アメリカにて、DJIドローンやTP-LinkのFCCアップデート期限を2029年まで延長決定

アメリカにて、DJIドローンやTP-LinkのFCCアップデート期限を2029年まで延長決定

アメリカにて、海外製のルーターやドローンを愛用している皆さんに、ちょっとホッとするニュースが飛び込んできました。

TP-LinkのArcherシリーズやASUSのWi-Fi製品、ファーウェイの5Gモデル、そしてDJI製のドローンなどを使っているユーザーにとって、非常に重要なお知らせです。
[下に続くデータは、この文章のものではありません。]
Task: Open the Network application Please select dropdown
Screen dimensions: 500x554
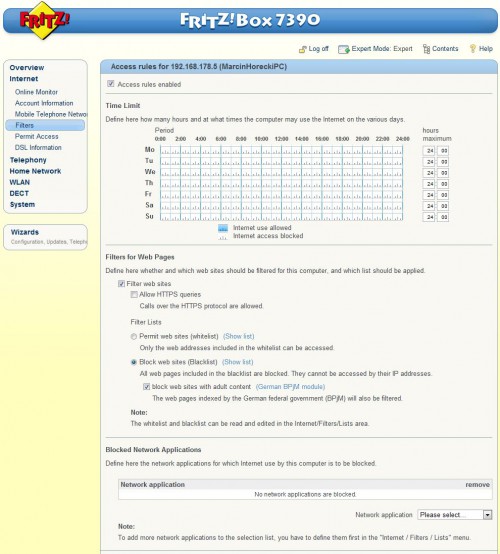Action: [455, 515]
米連邦通信委員会(FCC)が、これらの既存デバイスに対するソフトウェアおよびファームウェアのアップデート許可を2029年1月1日まで延長すると発表しました。

当初の「2027年終了」から大幅延長へ

これまで、対象となる「外国製」デバイスのサポート(アップデート)は2027年初頭には打ち切られる予定でした。しかし、FCCの技術・技術局(OET)がこれを緩和し、2029年まで期限を延ばすことを決定しました。
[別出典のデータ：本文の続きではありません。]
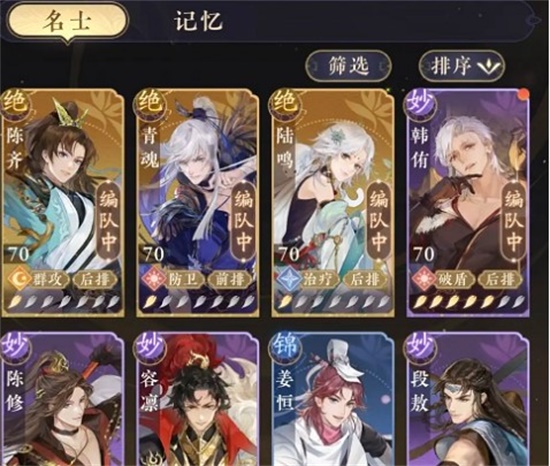Click 后排 position tag on 陆鸣
This screenshot has width=550, height=466.
(365, 279)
これにより、ネットワークを安全かつ円滑に維持するためのバグ修正や脆弱性に対するセキュリティパッチが引き続き提供されることになります。現在これらのデバイスを使用している数百万人のユーザーにとっては、まさに「延命措置」といえる朗報です。

なぜ延長された?

この延長の裏には、CES(家電見本市)を運営する全米家電協会(CTA)からの強い要請がありました。
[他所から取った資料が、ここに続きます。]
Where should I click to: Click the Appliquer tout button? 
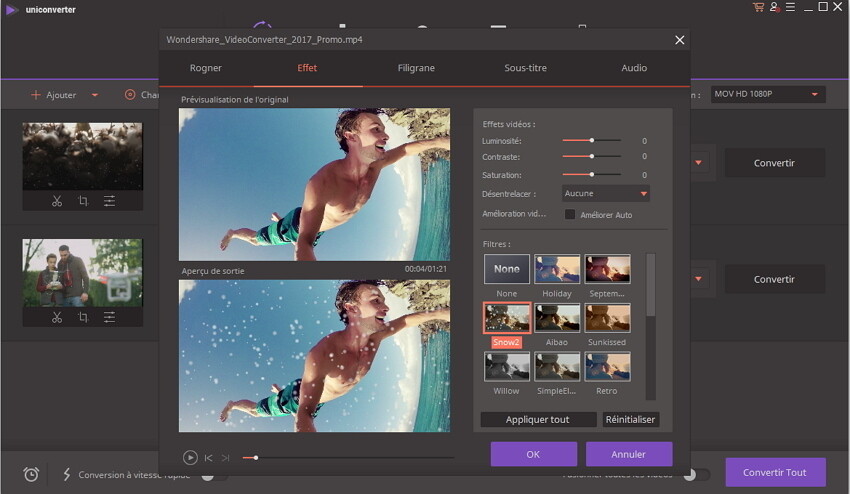point(537,419)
FCC側も公式声明で、「今回の延長は公共の利益にかなう」と述べており、既存の何百万台ものデバイスを急にアップデート不可にすれば、かえってセキュリティリスクや公共の安全に対する脅威が高まると判断したようです。さらに、消費者の保護と安全に役立つのであれば、より幅広い変更(クラスIIの変更)もカバーできるよう免除範囲を拡大しています。

背景にある「国家安全保障」の壁

そもそも、なぜこんな厳しい制限がかけられているのでしょうか? その最大の理由は「国家安全保障」です。ホワイトハウスとFCCは、外国製(特に中国製)のルーターやドローンが米国のインフラにリスクをもたらす可能性があるとして、これらを「対象リスト(Covered List)」に指定しました。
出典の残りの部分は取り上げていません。